Applications are accepted for entrance to the Fall semester only. For application deadlines, see Specific intake application process.
If the program is full, qualified students will be placed on a temporary waitlist. If a space becomes available before September 1, students will be contacted. After September 1, the waitlist is void.
Students are required to complete a minimum of 62 credits. At least 50% of these must be completed at UFV.
A GPA of 2.00 (C average) is required for practicum placement and graduation. Please note that entrance requirements for the Social Work degree program stipulate a minimum GPA of 2.67.

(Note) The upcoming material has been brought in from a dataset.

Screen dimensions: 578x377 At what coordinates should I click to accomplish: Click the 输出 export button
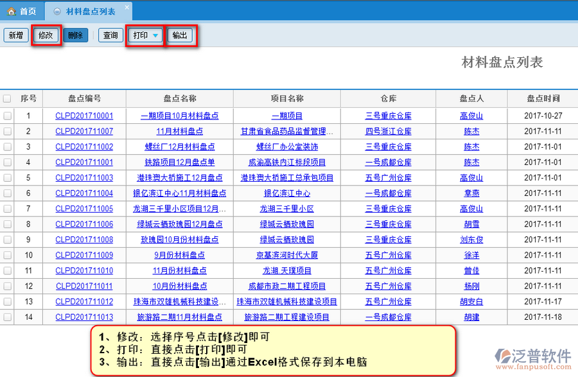pyautogui.click(x=180, y=35)
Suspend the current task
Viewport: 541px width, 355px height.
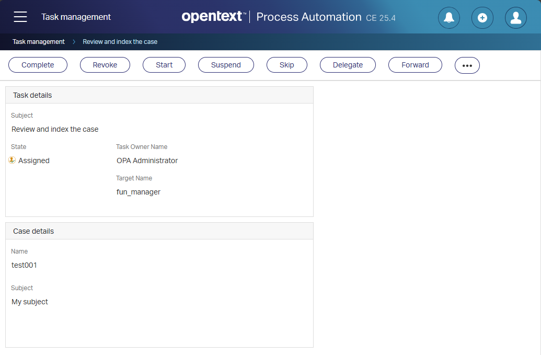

SOWK 110, SOWK 210, HSER 120, and HSER 200 must be completed with a grade of C or better. Students who are not making satisfactory progress may be required to withdraw from the program. Unsatisfactory progress includes:
See the Academic standing and undergraduate continuance section of the academic calendar. Academic standing is governed by UFV’s Undergraduate Continuance policy (92).
Students may elect to take this program on either a full- or part-time basis. Students have a maximum of four years to complete the program under the requirements that were in place at the time they were admitted to the program.
Students who intend to work with children in schools are encouraged to acquire a Standard First Aid certificate. They should also include HSER 196 as a recommended elective. In addition, keyboarding and computer skills are considered useful by most employers and practicum agencies.
See the Fees and Other Costs section. In addition to tuition and required textbooks, there will be other expenses as well, including criminal record checks and travel to and from practicum sites.
Acceptance into the program does not guarantee practicum placement. Students’ readiness for practicum will be individually assessed based on their knowledge, skills, attitudes, and behaviour. Placement into practicum is at the discretion of the instructor. Each practicum requires two full days in the field for 13 to 15 weeks and students must make themselves available during this time. In addition to the practicum, students must attend a bi-weekly practicum seminar. A GPA of 2.00 is required for practicum placement. A criminal record check completed through the Ministry of Public Safety and Solicitor General is required before practicum placement. Students must be 19 years of age or older to undertake a practicum.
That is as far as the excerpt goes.